Guy Parmelin, ministro de Economía y presidente de Suiza para 2026, es viticultor de oficio, oriundo del cantón francófono de Vaud. Esa doble condición —jefe de Estado y hombre de viñedos— tiñe de simbolismo un debate que sacude al sector: los productores suizos presionan para imponer límites más estrictos al vino extranjero, golpeados por la caída en el consumo, la competencia foránea y las dudas sobre la calidad de parte de su oferta.
La propuesta en discusión no es nueva, aunque sí políticamente sensible. Varios grupos de productores y la unión de agricultores suizos buscan restaurar un sistema que condiciona el derecho a importar vino extranjero al volumen de vino suizo que el importador comercializa, similar a un régimen que estuvo vigente hasta 2001. Se trata, en la práctica, de ligar el acceso al mercado importado con el compromiso de vender producción local.
El mecanismo tiene una lógica concreta: la propuesta distribuiría la cuota de importación de vinos que Suiza tiene comprometida ante la OMC según la cantidad de uva suiza que cada empresa compra y procesa. Las empresas que más uva local utilicen recibirían una porción mayor del cupo de importación. El gobierno abrió una consulta pública que se extenderá hasta junio de 2026, tras lo cual el Consejo Federal tomará una decisión en otoño.
La urgencia del sector no es infundada. Suiza importó alrededor de 161 millones de litros de vino en 2024, principalmente desde Francia, Italia y España, y el vino doméstico apenas retiene un tercio de la participación de mercado. Solo el 2% del vino suizo se exporta. El sector está atrapado entre una demanda que cae y una producción que no merma.
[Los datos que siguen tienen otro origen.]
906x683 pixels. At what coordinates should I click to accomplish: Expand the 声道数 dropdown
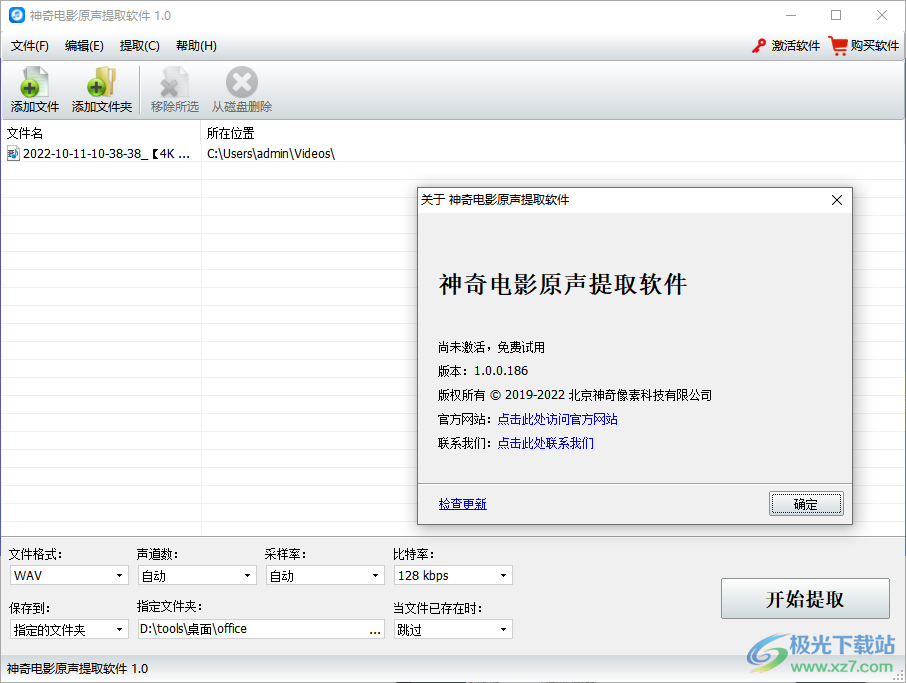click(197, 575)
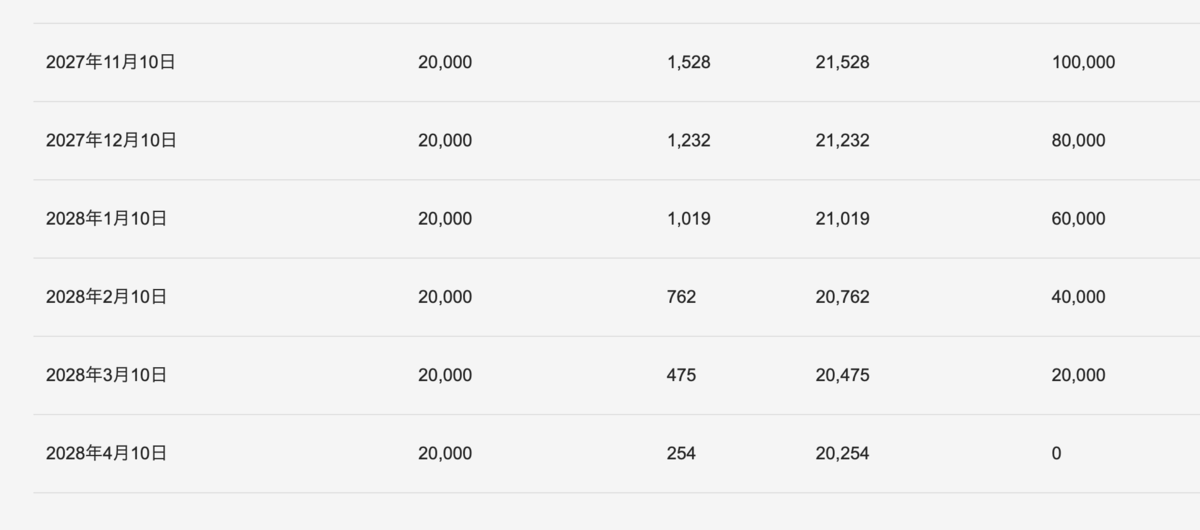Click interest amount 1,528

click(x=688, y=62)
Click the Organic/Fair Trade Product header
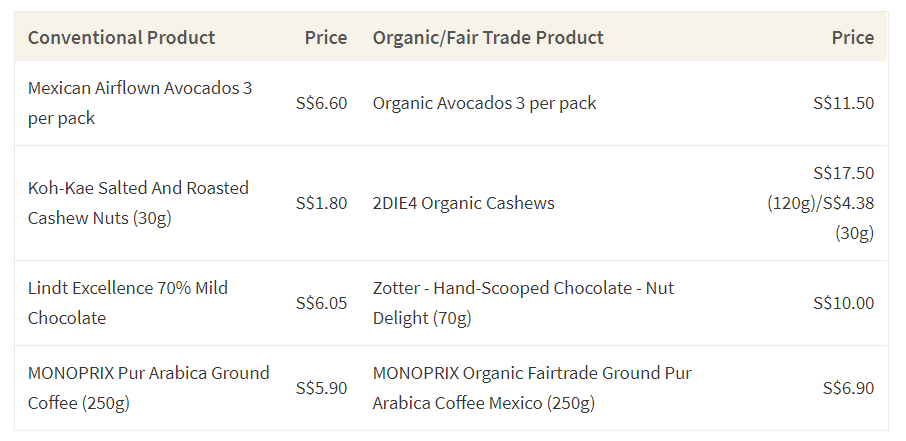The width and height of the screenshot is (906, 441). (x=488, y=37)
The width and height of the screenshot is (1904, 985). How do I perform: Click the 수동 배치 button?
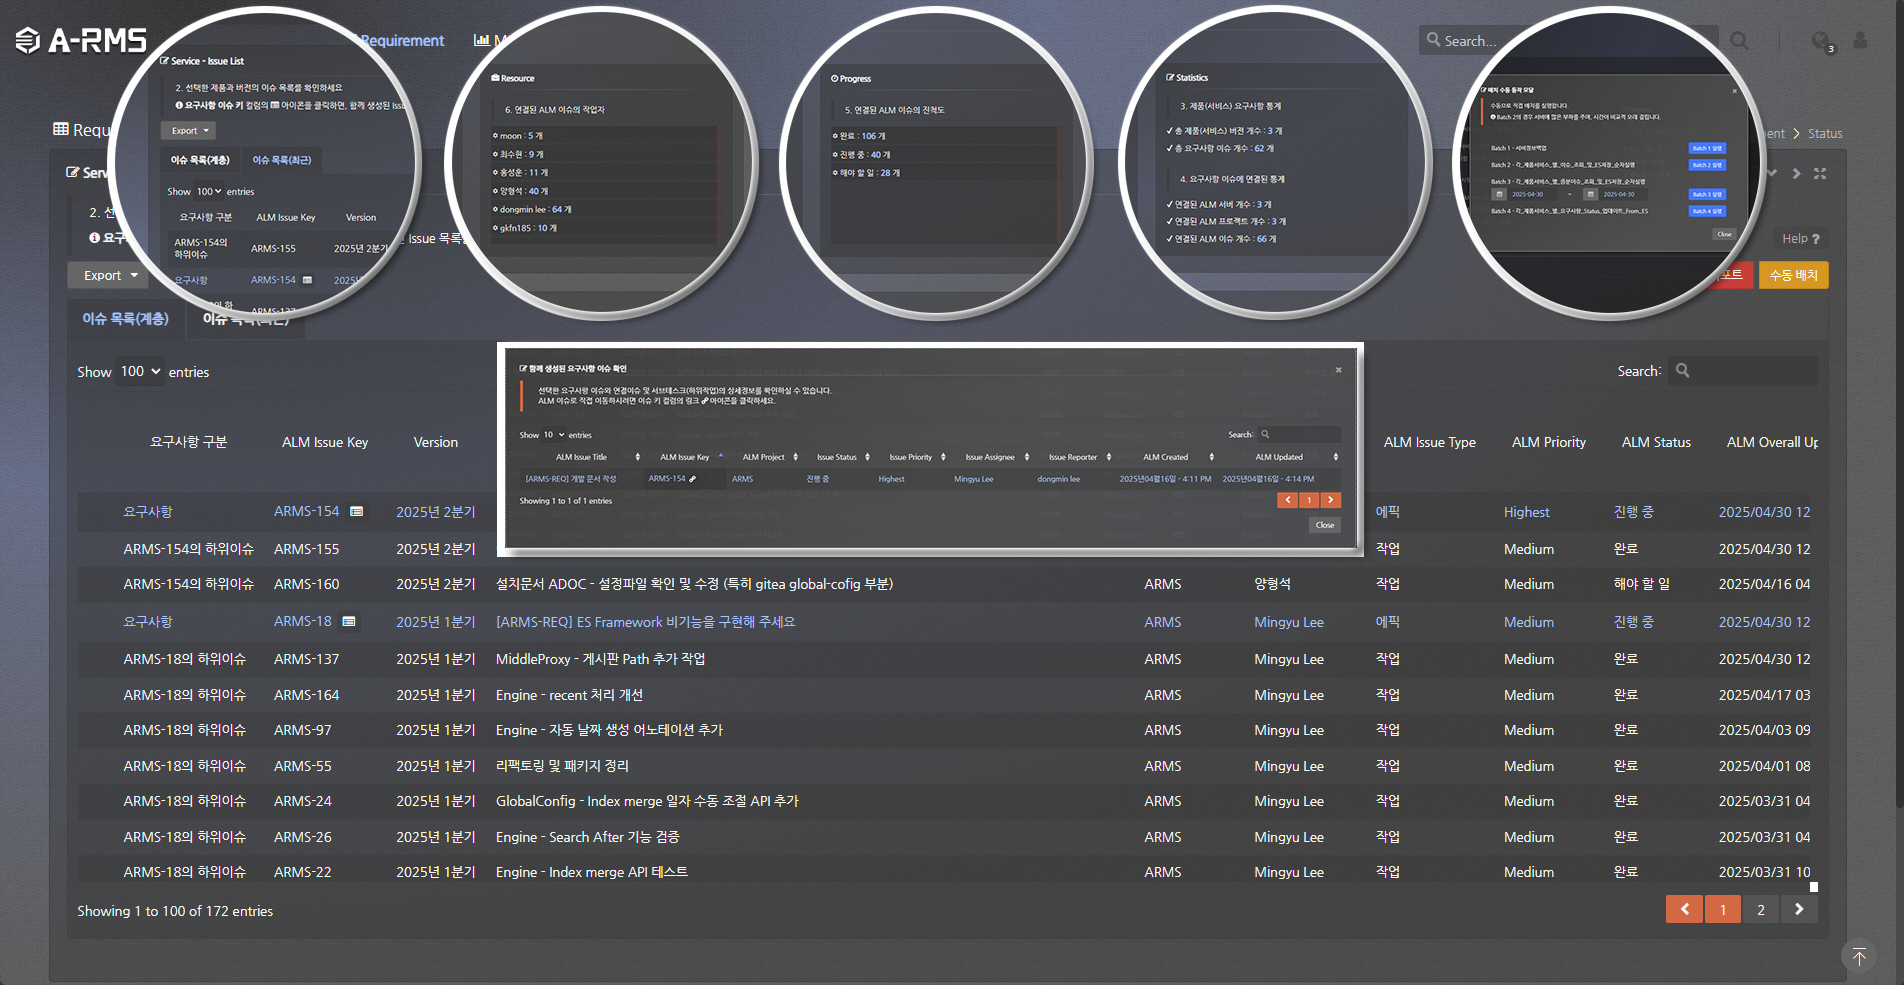coord(1793,275)
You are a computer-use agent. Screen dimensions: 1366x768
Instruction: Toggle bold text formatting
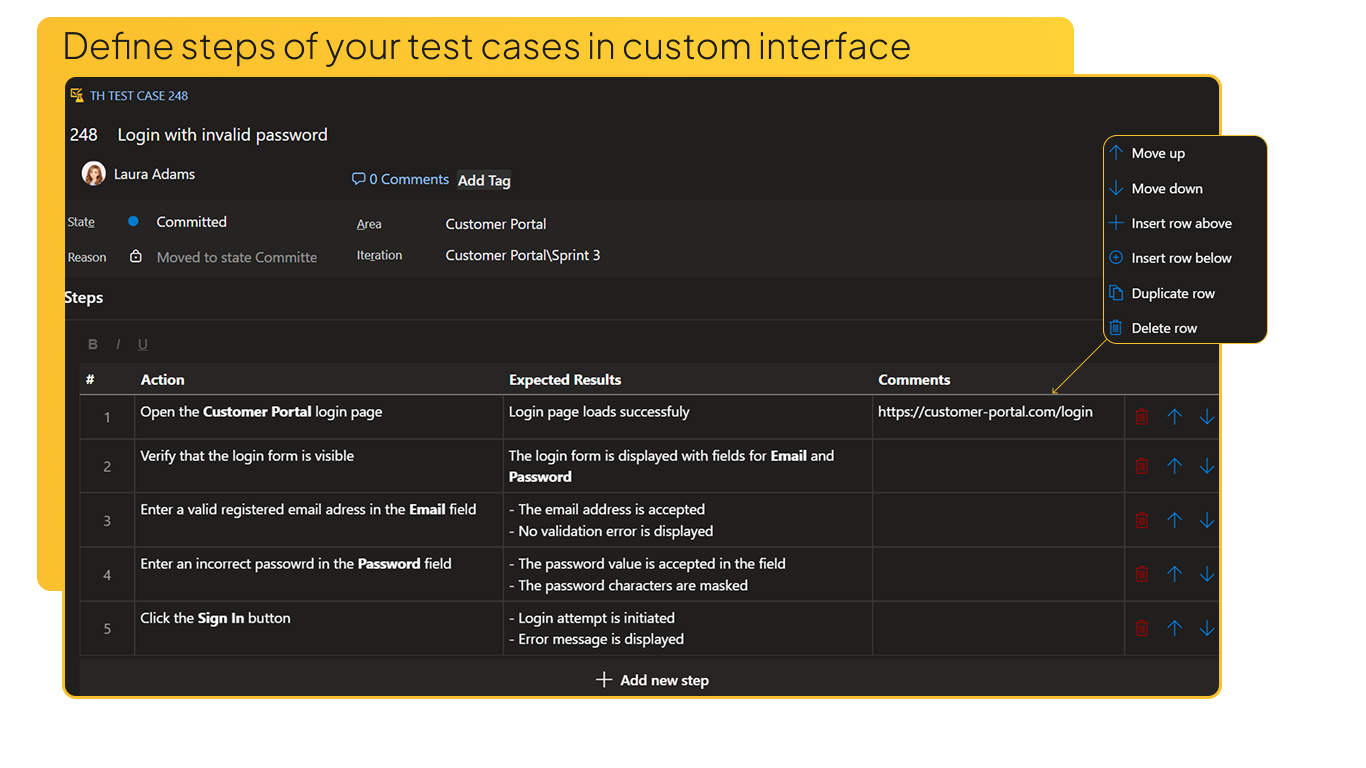tap(92, 344)
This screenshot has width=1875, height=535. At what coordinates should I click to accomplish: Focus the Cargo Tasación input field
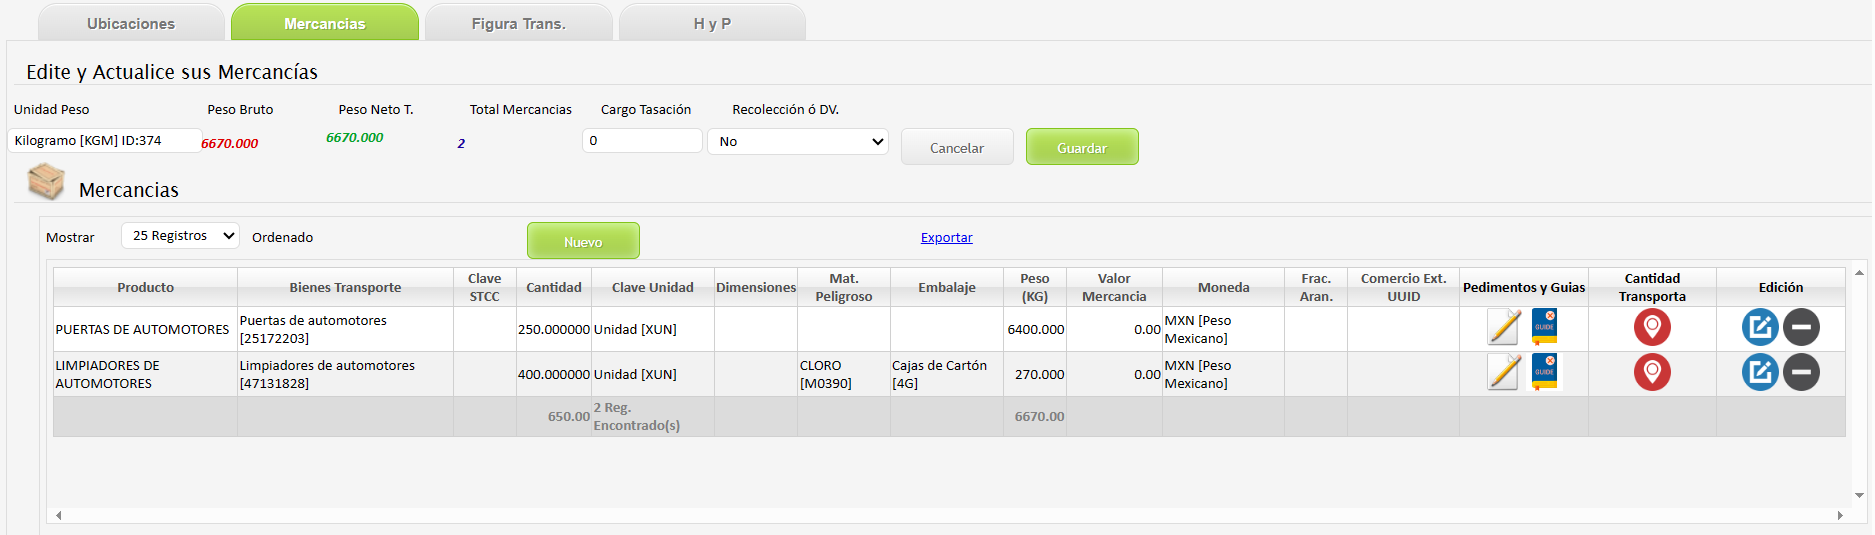coord(642,141)

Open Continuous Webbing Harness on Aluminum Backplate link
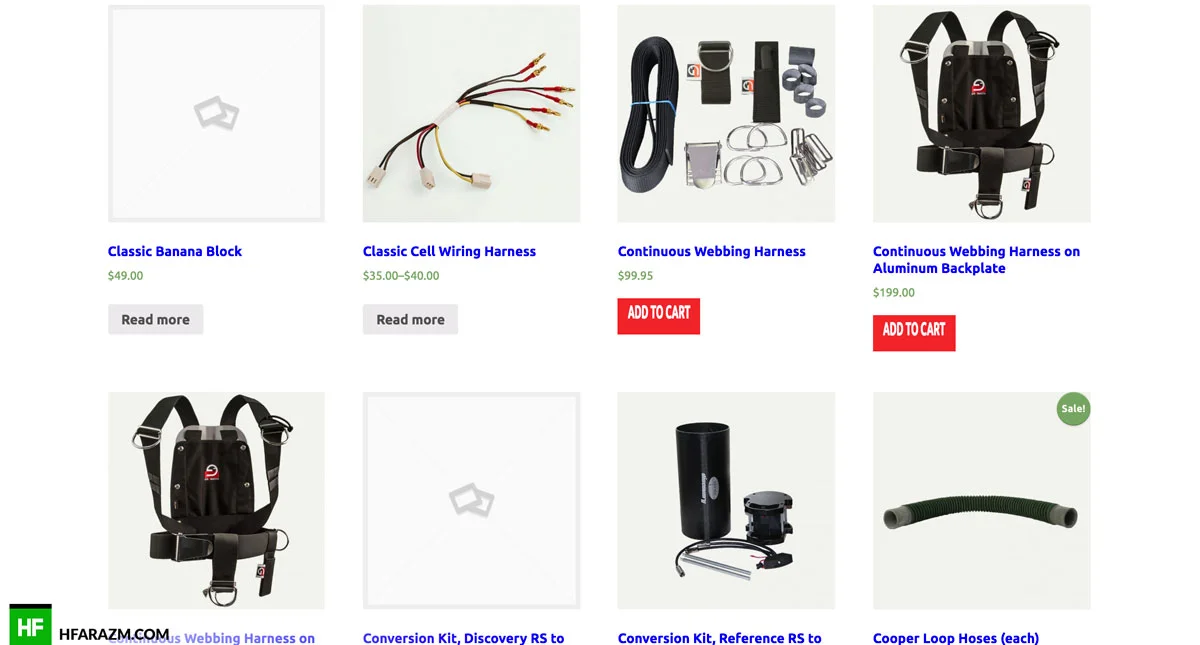coord(976,260)
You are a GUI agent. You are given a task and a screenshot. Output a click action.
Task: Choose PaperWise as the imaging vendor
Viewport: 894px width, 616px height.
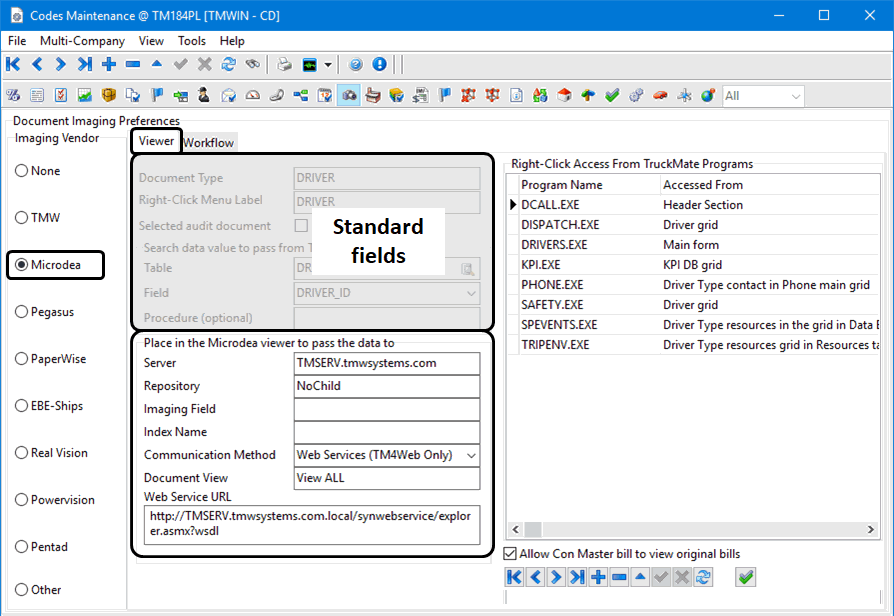(21, 359)
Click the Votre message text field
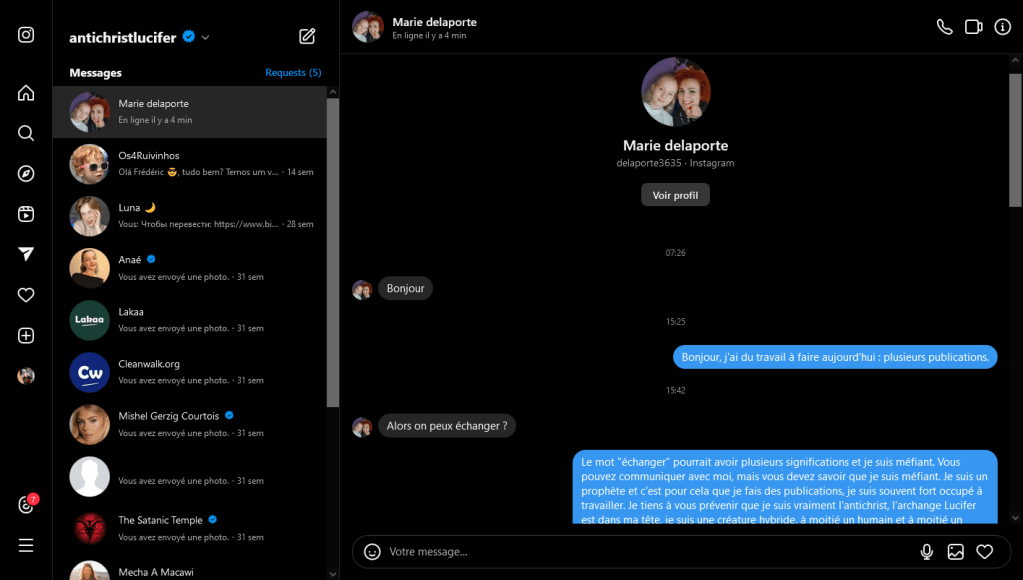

Pero las voces críticas son potentes y provienen de adentro. El comerciante Philippe Schwander, una de las figuras más reconocidas del mercado suizo, calificó la propuesta de desastrosa. El sector del comercio de vinos emplea aproximadamente diez veces más personas que los propios viticultores, y solo una minoría de los 2.500 productores tiene problemas reales de venta, señaló, precisando que esos casos corresponden a vinos simplemente difíciles de comercializar.
Olivier Savoy, director de la Asociación Suiza del Comercio de Vinos, calificó la propuesta de desconectada de la realidad, por ignorar las dinámicas del mercado y los intereses de los consumidores. La industria no tiene más remedio que reinventarse constantemente, dijo, apostando por la innovación, el marketing y la apertura de nuevos mercados. La calidad del vino suizo es innegablemente alta, argumentó, razón por la cual el apoyo estatal le parece innecesario.
El debate tiene también una dimensión geopolítica. Para la Unión Europea, Suiza es un mercado de exportación clave, y cualquier restricción al ingreso de botellas francesas, italianas o españolas podría agitar fricciones bilaterales en un momento en que Berna negocia con Bruselas un acuerdo de mayor integración. El propio Parmelin, desde el Partido Popular Suizo —de derecha dura y euroscéptico—, supervisa esas negociaciones con la mirada cautelosa de quien desconfía de la regulación comunitaria.
Comerciantes y otros grupos advierten que las restricciones podrían ofrecer alivio momentáneo pero no resolverían los problemas de fondo: el descenso global en el consumo de alcohol y el giro de los consumidores hacia otras bebidas. En ese sentido, el debate sobre el vino suizo es, en realidad, un debate sobre la protección agrícola en tiempos de transformación cultural del consumo.